** START OF DATASET RECORDS **

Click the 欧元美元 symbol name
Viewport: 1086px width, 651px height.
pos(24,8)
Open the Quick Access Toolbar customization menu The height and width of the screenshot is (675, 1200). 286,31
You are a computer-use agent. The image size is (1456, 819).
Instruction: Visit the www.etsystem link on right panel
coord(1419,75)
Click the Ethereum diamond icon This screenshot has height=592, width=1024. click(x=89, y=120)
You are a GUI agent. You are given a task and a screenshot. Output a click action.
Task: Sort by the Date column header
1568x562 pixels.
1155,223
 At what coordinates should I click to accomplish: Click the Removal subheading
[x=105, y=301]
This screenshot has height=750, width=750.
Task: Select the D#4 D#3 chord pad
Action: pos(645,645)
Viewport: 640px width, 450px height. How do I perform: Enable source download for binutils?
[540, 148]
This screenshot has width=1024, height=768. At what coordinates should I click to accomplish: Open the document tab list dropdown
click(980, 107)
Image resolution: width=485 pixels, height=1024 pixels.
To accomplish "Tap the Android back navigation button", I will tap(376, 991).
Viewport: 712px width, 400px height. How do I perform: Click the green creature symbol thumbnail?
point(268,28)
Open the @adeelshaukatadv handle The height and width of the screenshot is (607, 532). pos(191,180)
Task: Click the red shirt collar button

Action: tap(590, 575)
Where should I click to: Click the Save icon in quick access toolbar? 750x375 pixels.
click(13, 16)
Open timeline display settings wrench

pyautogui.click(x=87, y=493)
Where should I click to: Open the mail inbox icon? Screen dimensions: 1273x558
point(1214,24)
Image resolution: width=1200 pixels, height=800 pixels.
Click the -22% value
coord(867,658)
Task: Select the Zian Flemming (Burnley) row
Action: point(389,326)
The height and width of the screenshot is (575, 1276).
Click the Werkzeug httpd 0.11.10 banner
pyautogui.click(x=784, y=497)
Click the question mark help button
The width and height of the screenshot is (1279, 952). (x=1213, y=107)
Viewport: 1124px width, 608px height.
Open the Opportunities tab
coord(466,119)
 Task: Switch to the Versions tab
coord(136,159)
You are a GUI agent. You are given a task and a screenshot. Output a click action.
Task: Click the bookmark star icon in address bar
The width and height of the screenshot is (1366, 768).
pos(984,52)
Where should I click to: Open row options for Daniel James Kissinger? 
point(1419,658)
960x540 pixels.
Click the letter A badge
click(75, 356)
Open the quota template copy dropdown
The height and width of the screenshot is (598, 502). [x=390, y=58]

** END OF DATASET RECORDS **

#### [JOB]
Repeat the records above, swapping every "Viewport" for "Window" and leaving everything else unchanged.

#### [RESPONSE]
Click the 欧元美元 symbol name
Window: 1086px width, 651px height.
pos(24,8)
Open the Quick Access Toolbar customization menu The height and width of the screenshot is (675, 1200). 286,31
You are a computer-use agent. The image size is (1456, 819).
Instruction: Visit the www.etsystem link on right panel
coord(1419,75)
Click the Ethereum diamond icon This screenshot has height=592, width=1024. click(x=89, y=120)
You are a GUI agent. You are given a task and a screenshot. Output a click action.
Task: Sort by the Date column header
1568x562 pixels.
1155,223
 At what coordinates should I click to accomplish: Click the Removal subheading
[x=105, y=301]
This screenshot has height=750, width=750.
Task: Select the D#4 D#3 chord pad
Action: pos(645,645)
Window: 640px width, 450px height. How do I perform: Enable source download for binutils?
[540, 148]
This screenshot has width=1024, height=768. At what coordinates should I click to accomplish: Open the document tab list dropdown
click(980, 107)
Image resolution: width=485 pixels, height=1024 pixels.
To accomplish "Tap the Android back navigation button", I will tap(376, 991).
Window: 712px width, 400px height. How do I perform: Click the green creature symbol thumbnail?
point(268,28)
Open the @adeelshaukatadv handle The height and width of the screenshot is (607, 532). pos(191,180)
Task: Click the red shirt collar button

Action: tap(590, 575)
Where should I click to: Click the Save icon in quick access toolbar? 750x375 pixels.
click(13, 16)
Open timeline display settings wrench

pyautogui.click(x=87, y=493)
Where should I click to: Open the mail inbox icon? Screen dimensions: 1273x558
point(1214,24)
Image resolution: width=1200 pixels, height=800 pixels.
Click the -22% value
coord(867,658)
Task: Select the Zian Flemming (Burnley) row
Action: point(389,326)
The height and width of the screenshot is (575, 1276).
Click the Werkzeug httpd 0.11.10 banner
pyautogui.click(x=784, y=497)
Click the question mark help button
The width and height of the screenshot is (1279, 952). (x=1213, y=107)
Window: 1124px width, 608px height.
Open the Opportunities tab
coord(466,119)
 Task: Switch to the Versions tab
coord(136,159)
You are a GUI agent. You are given a task and a screenshot. Output a click action.
Task: Click the bookmark star icon in address bar
The width and height of the screenshot is (1366, 768).
pos(984,52)
Where should I click to: Open row options for Daniel James Kissinger? 
point(1419,658)
960x540 pixels.
Click the letter A badge
click(75, 356)
Open the quota template copy dropdown
The height and width of the screenshot is (598, 502). [x=390, y=58]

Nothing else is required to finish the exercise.